[本文]

国・地域名:
米国
元記事の言語:
英語
公開機関:
全米科学・工学・医学アカデミー(NASEM)
元記事公開日:
2021/03/16
抄訳記事公開日:
2021/05/17

気候変動研究は、気候変動の最悪な結果への準備と回避に焦点を移すべき

U.S. Global Change Research Program Should Shift Focus to Preparing for and Avoiding Worst Potential Consequences of Climate Change, Says New Report

本文:

2021年3月16日全米科学・工学・医学アカデミー(NASEM)は、新しい報告書「地球変動研究のニーズと機会 2022-2031(Global Change Research Needs and Opportunities for 2022-2031)」を発表した。その概要を以下に記す。
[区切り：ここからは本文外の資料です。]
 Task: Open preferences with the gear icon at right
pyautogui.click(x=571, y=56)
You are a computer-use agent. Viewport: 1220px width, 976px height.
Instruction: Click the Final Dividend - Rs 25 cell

米国地球変動研究プログラム(USGCRP)は、次の10年間の戦略計画の作成にあたり、最も脆弱な人々を保護しながら、社会が気候変動の最悪の潜在的結果に対する備えや回避に役立つ知見を提供することに焦点を移すべきである。潜在的な結果を推定するために自然環境の変化を予測する従来の気候研究は、意思決定者が気候危機に対応する際のニーズを満たしていない。

新しい報告書では、USGCRPが、緊急の現在および将来の気候リスクに対処するための方法についての理解を深めるために、人間と自然のシステム間の多角的な関係に関する研究を加速することを勧告している。たとえば、我々の食料の入手可能性は、炭素や水循環などの自然システムと、人口増加や農業慣行などの人間システムの側面との間の複雑な相互作用に依存している。

報告書は、USGCRPに対し、健康、食糧、エネルギー、水、経済など、米国民の安全保障と福祉に対する緊急の気候リスクに特に焦点を当てることを求めている。リスク管理は、最も脆弱なものを保護し、脆弱性の根本的な要因、特に不公平と排他性への対処を強調する必要がある。

適応と緩和:
報告書は、USGCRPに対し、緩和と適応を通じて緊急の気候脅威に対処する研究を優先するよう求めている。炭素排出量のネットゼロ達成や沿岸地域での強靭性の構築など、これらの活動の結果は複雑である。効果的で公正かつ包摂的な意思決定プロセスを促進する方法をより深く理解するために、相乗効果やトレードオフの管理を含む、新しい研究アプローチが必要である。

社会科学への重点強化:
社会科学研究への投資は、気候変動の社会経済的影響、ならびに気候変動の行動的、制度的、および政治的推進力をより適切に理解するために必要である。気候変動は、移民、世界の安全保障、サプライチェーン、ガバナンス、人々の健康、保険業界、および多くの社会問題に影響を及ぼす。報告書では、これらの結果は社会グループごとに異なる形で展開されると述べている。

分野横断的研究:
報告書は、USGCRPが気候変動リスクに対処するために、5つの横断的な分野の研究を拡大することを勧告している。5つの分野は次のとおり、(1) 極値、しきい値、および転換点、(2) 地方および地域への気候の影響のシミュレーション、(3) シナリオベースの気候予測と管理、(4) 公平性と社会正義、(5) 高度なデータと分析のフレームワーク。